In roasting, good coffee swells about thirty-three per cent., and loses about sixteen per cent. in weight.
Roast once a week or oftener.
Put coffee in the apparatus (cylinder, or drum, or roaster), the quantity to be according to the size of the roaster, or according to how much is needed. Have a rather slow fire at first; when the coffee has swollen, augment the fire, turning, shaking, tossing the roaster, sometimes fast, sometimes slowly, and take from the fire a little before it is roasted enough; the roasting will be finished before the coffee gets cold and before taking it from the roaster, which you continue turning and shaking as if it were yet on the fire.
A charcoal fire is the handiest, and more easily regulated.
It is well roasted when it evaporates a pleasing odor and when of a brownish color.
Then take it from the roaster, spread it on a matting or on a piece of cloth, and put it in a tin-box as soon as cold.

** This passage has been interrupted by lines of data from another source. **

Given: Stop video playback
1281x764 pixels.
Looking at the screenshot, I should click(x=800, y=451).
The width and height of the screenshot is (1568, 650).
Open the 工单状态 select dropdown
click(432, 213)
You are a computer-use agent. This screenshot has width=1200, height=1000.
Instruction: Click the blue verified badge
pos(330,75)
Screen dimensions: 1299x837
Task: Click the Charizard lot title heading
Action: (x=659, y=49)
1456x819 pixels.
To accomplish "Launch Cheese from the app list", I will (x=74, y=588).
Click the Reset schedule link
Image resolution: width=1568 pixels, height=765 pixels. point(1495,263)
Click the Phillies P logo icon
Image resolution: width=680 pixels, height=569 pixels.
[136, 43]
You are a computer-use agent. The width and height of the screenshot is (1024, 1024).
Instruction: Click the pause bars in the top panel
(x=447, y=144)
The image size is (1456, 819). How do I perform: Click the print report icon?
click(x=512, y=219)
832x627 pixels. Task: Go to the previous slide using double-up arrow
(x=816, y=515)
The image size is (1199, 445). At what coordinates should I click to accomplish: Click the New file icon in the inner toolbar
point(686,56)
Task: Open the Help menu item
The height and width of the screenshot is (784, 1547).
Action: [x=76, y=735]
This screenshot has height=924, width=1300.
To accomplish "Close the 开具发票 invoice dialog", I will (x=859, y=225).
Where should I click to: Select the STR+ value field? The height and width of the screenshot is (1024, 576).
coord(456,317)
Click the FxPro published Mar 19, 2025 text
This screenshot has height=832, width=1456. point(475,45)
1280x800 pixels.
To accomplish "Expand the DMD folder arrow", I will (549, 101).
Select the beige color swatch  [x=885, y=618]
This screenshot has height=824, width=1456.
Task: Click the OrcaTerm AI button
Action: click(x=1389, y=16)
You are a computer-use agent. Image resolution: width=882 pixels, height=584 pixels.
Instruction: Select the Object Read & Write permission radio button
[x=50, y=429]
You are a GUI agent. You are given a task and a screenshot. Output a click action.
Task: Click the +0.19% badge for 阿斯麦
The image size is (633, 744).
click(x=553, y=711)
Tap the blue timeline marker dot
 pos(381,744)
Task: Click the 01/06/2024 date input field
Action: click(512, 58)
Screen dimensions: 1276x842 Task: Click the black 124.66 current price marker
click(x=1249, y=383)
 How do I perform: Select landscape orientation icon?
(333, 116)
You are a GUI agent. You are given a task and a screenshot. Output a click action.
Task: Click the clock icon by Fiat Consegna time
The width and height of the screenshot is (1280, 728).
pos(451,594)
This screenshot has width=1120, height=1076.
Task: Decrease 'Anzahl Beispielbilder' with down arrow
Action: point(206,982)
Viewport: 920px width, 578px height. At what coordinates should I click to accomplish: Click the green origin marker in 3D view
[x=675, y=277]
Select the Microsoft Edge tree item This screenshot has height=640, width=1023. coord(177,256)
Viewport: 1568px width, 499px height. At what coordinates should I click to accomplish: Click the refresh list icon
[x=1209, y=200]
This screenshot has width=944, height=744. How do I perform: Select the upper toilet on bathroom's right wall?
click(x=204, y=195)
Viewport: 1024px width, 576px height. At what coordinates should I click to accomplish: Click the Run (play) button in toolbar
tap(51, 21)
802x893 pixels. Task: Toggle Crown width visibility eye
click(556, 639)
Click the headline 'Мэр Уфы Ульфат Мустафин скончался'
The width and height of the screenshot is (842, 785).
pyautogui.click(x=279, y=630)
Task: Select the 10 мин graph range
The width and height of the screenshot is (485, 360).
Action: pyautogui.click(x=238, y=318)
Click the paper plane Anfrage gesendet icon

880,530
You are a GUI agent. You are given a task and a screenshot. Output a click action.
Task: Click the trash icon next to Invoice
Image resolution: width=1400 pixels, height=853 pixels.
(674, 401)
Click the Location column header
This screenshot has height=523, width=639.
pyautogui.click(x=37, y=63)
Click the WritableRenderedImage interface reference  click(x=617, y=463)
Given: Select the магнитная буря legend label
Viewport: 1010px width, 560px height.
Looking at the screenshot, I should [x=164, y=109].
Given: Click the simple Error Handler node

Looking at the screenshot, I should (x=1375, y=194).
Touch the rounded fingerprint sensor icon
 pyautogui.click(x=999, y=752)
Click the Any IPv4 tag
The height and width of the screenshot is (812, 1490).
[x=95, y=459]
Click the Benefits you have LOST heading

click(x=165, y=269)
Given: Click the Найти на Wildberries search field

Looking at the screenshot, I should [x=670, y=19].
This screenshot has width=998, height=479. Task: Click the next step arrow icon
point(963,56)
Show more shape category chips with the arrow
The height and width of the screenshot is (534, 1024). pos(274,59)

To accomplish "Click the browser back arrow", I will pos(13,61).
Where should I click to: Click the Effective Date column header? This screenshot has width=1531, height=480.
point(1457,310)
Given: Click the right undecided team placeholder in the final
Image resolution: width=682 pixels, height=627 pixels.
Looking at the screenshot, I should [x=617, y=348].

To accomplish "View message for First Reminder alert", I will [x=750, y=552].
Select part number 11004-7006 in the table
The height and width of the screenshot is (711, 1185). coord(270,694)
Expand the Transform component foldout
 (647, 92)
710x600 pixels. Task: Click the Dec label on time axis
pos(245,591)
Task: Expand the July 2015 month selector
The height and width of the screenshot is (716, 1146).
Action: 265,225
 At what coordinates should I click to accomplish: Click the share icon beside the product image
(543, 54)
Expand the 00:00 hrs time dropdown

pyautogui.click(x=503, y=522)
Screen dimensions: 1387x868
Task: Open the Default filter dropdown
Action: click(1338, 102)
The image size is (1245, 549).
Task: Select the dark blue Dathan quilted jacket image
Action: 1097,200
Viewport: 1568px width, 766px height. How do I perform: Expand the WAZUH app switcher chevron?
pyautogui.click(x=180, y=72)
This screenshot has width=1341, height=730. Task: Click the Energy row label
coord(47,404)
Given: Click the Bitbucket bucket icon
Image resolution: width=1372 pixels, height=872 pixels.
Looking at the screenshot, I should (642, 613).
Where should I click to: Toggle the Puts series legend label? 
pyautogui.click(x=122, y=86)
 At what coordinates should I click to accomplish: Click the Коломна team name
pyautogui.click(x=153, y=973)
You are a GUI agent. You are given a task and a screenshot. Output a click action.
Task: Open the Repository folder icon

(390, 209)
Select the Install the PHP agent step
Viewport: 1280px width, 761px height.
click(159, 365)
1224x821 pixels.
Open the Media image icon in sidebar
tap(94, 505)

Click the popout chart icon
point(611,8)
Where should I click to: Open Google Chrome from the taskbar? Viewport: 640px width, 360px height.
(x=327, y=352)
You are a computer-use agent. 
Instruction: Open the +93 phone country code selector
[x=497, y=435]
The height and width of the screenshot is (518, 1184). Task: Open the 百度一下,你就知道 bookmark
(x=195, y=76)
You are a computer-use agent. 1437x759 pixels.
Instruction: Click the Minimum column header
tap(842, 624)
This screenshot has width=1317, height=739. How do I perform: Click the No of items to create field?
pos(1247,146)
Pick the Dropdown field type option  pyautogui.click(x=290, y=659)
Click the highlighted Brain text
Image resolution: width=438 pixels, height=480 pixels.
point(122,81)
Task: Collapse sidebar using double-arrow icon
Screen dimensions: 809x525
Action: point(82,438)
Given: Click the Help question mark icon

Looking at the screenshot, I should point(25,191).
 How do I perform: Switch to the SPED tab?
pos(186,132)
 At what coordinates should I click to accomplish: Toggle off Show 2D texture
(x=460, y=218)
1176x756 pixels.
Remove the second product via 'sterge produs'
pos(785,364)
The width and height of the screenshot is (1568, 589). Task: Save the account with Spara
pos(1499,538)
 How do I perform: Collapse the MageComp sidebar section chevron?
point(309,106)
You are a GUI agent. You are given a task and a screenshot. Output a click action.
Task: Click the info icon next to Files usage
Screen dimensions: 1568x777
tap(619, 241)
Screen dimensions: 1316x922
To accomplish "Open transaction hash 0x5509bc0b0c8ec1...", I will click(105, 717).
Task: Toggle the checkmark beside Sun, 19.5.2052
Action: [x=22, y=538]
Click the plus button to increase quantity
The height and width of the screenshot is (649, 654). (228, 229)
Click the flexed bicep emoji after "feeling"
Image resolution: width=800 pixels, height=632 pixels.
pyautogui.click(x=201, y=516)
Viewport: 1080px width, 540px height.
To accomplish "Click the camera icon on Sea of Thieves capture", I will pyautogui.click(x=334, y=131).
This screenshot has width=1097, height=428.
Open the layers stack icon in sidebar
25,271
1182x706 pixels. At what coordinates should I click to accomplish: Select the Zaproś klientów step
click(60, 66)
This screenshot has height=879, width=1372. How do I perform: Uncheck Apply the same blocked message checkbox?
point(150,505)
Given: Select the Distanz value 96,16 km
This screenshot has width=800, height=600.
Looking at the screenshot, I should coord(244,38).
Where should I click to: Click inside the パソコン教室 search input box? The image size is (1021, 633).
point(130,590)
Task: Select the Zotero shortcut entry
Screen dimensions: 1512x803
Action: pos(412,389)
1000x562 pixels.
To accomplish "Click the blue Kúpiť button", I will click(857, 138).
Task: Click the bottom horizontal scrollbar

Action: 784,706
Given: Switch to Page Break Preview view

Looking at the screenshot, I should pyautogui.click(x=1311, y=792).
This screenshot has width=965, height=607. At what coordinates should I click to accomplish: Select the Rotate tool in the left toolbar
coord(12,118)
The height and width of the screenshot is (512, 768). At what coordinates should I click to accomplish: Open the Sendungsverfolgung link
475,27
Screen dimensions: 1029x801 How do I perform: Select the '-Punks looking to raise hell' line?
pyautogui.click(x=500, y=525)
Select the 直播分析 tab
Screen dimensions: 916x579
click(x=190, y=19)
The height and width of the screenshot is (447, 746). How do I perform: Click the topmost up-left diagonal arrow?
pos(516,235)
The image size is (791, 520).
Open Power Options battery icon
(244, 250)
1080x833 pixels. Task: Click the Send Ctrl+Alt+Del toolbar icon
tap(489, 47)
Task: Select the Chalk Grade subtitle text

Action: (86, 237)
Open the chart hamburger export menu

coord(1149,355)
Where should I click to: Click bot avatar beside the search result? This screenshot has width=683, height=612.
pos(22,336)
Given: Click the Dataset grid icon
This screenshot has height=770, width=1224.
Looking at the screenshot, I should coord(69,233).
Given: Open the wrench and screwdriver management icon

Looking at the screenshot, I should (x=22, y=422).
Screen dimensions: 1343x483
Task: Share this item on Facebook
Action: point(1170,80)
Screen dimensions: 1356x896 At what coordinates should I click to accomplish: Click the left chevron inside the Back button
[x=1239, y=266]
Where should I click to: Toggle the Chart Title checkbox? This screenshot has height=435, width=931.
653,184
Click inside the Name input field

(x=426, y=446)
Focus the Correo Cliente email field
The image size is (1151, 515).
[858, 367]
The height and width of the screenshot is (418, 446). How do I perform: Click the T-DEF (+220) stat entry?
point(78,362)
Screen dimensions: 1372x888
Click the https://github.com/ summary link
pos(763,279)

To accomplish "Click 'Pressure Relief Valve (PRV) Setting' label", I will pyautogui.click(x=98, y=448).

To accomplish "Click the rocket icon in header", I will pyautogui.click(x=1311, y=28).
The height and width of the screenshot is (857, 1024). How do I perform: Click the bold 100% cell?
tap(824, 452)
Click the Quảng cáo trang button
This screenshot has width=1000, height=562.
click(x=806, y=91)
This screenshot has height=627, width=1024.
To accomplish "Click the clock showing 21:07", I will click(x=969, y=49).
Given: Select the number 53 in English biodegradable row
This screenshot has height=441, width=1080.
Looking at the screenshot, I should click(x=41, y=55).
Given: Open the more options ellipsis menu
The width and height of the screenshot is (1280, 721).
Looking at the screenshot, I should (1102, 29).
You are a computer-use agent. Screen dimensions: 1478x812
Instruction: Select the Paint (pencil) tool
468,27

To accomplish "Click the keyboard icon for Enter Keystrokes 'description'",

It is exceedingly difficult, if not utterly impossible, to roast coffee properly by machinery, and for two reasons: in the first place, there is too much of it in the cylinder to roast evenly, some berries are burned, others not roasted enough; the other is, that being turned by machinery, the cylinder is turned regularly and is neither shaken nor tossed; and even if there were not too much coffee in it, some berries would be much more roasted than others.